Everything I Hated About My Experience At a PWI

Onyx Contributor:  Asher Primus

I regret going to a predominantly white institution (PWI), granted I did meet good people who were black, white and other.  The four years of being in that institution help mold me for better or worst.

It all began freshman year in one of my communication classes I was taught by a racist liberal and to make matters seemingly worse, I was the only black student in the class.  I add seemingly because after I got to know some of them, some of them ended up being good friends.  My white peers treated me with respect unlike my professor.  One highlighted moment with her was when she was drawing stick figures, assuming that (with me being black) I would be offended at stick figures, yes stick figures!  She drew in the figures darkening their faces to appear as black people.  Her whitesplaining of an issue that was that big of deal led her to say, ”…and now we have a minority.”  The class gasped at the insensitivity of her comment.  Luckily, she is no longer a professor at my school due to multiple complicates and her unprofessionalism.  Yet, every blue moon she would come to my job and act as if she was my favorite professor.

Among white students, I never had to deal with racism directly, but since Trump became President white republicans and nationalists have made it known that they were not too fond of interracial dating, Muslims and immigration.  I found white students a bit confusing to understand that their dislike for immigration and Muslims would affect their friends, since some of them are non-black POC.  Other than black, Indians made up a decent percent of the minority population at school, but they identified with white as some of them perfected a southern dialect or joined white Greek organizations.  I met one mixed girl of white and Hispanic (as in from Spain) descent.  She was a Trump supporter.  She and I argued many times over racial and social politics as I had to remind her that she is not considered white by her peers.  Prior, she told that her racist white peers would asked if she was mixed with black, regardless white people did not always accept her with open arms.
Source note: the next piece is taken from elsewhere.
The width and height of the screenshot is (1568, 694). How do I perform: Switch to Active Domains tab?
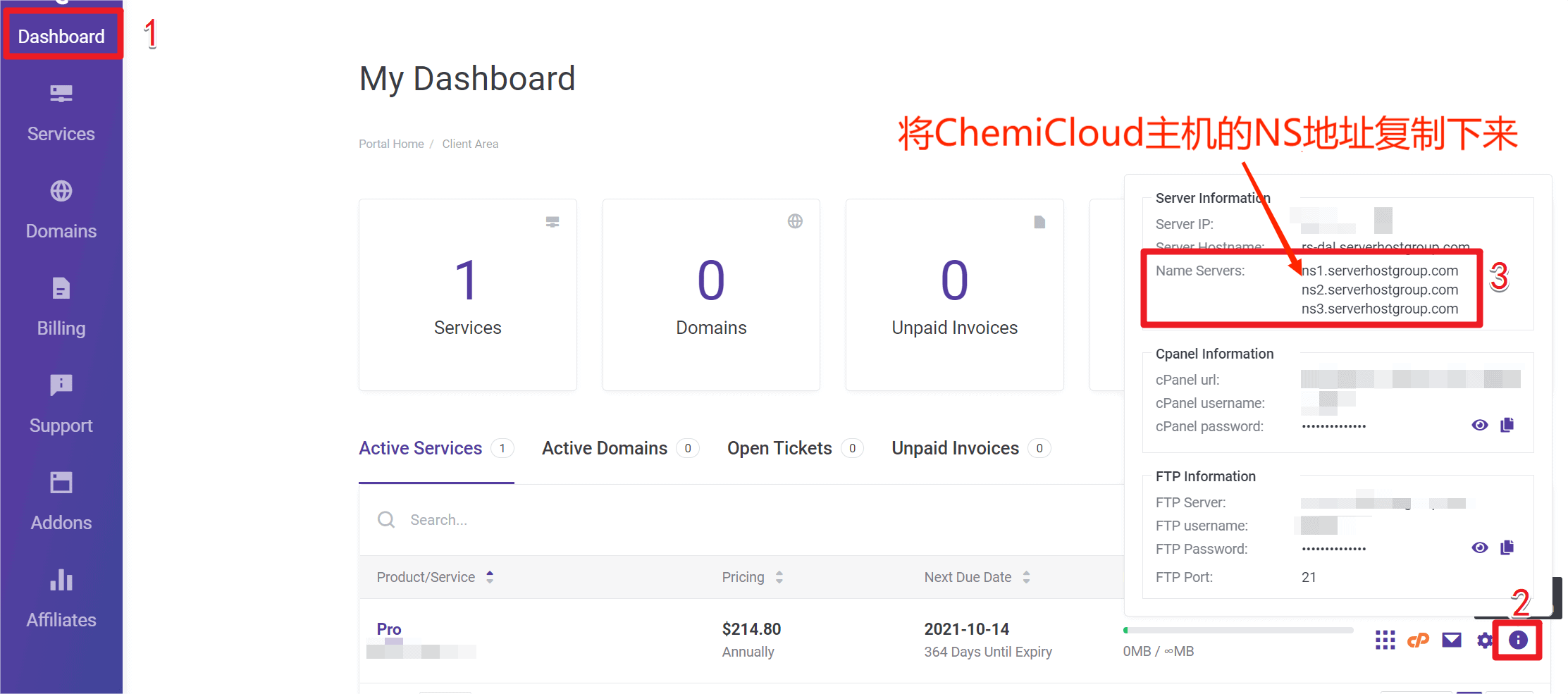point(605,448)
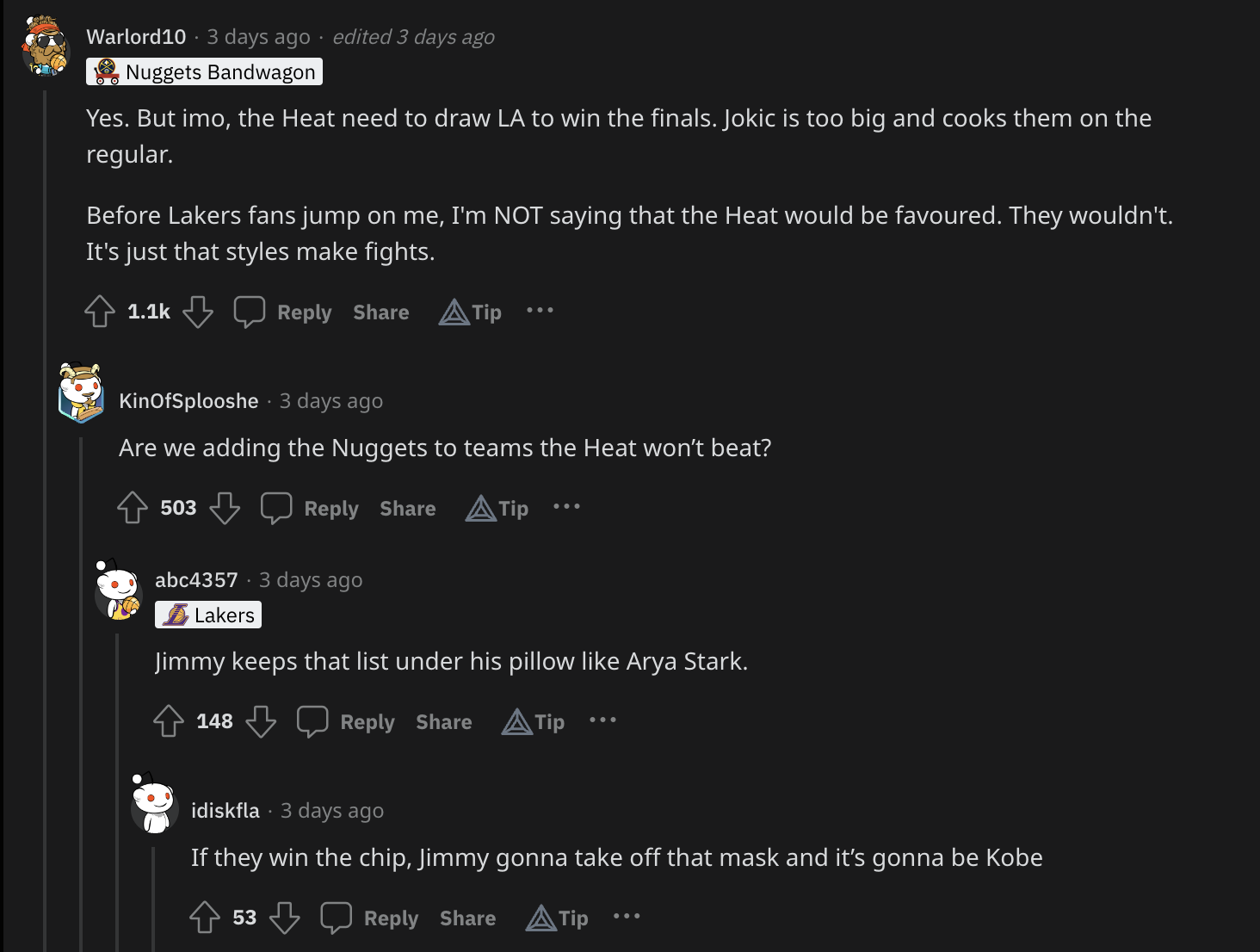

When it came to the school’s activism, I felt black organizations were growing, yet the work and promotion was minimal.  At best, people showed up for talent & fashion shows and relationship forums.  I did join some organizations, but I left as it felt more as a meet and greet rather than activism that could make headlines.  Most of the students hated school and once class was over they would go home or go to work.  At best, Black Greeks were very visible, yet my criticism with them is that they were rarely serious in organizing black students to mobilize social changes especially on campus.  Rather around the afternoon, the campus stereos would blast loud music and a quick outside party would commence.  At times, the BBQ parties were at the weirdest times and would coincide with other events and incidences.  In one minor incidence, the Black Greek life interrupted a military ceremony and were ordered to cut the music.  Before that minor incident, a weird one occurred as pro-life activists came to campus spreading awareness of racism, Jewish & African genocide and how reading bias stats implied that black men are leading in abortion.  Sarcastically, I did not know white people cared and wanted black people around.  Meanwhile, the Black Greeks were listening to loud music and dancing not too far from the pro-life protest.  It was a weird and uncomfortable mix lead by white people.  Many black students were confused on how serious white people were for our lives, while in turn most danced and cared nothing about the issue.

Yet, the most dangerous time Black Greeks had a BBQ was during my last semester.  As usual, most students would chill at the student center forming cliques with each other to appear cool.  During the BBQ, white nationalists infiltrated the campus spreading xenophobic rhetoric, shaming interracial dating, immigration, Jews, LGBT and BLM.  Of course, most black students were not even aware after the fact, yet the people who were most offended and worked on finding the culprit were those in the LGBT community.  I appreciated them as an ally, but I was disappointed that this happened on campus and black students refused to do anything about it.

It got worse when I was on Facebook.  A friend of mine was debating a white racist who is supposed to be his friend on the topic of BLM (yes, cue in the overused Bill O’Reilly talking-points of terrorism and black-on-black crime in Chicago).  What made me lose it was the discovery of his black girlfriend who is in a black sorority.  While her racist boyfriend attacks black men for being killed while unarmed, he raves on how black women are beautiful and how their hair is magical.  I knew the activism at my school was lazy, but this was a key sign that black students at PWI’s are not trying to rock the boat or make noise.  The school has a major problem with racism and not connecting with its black students all but falls on deaf ears.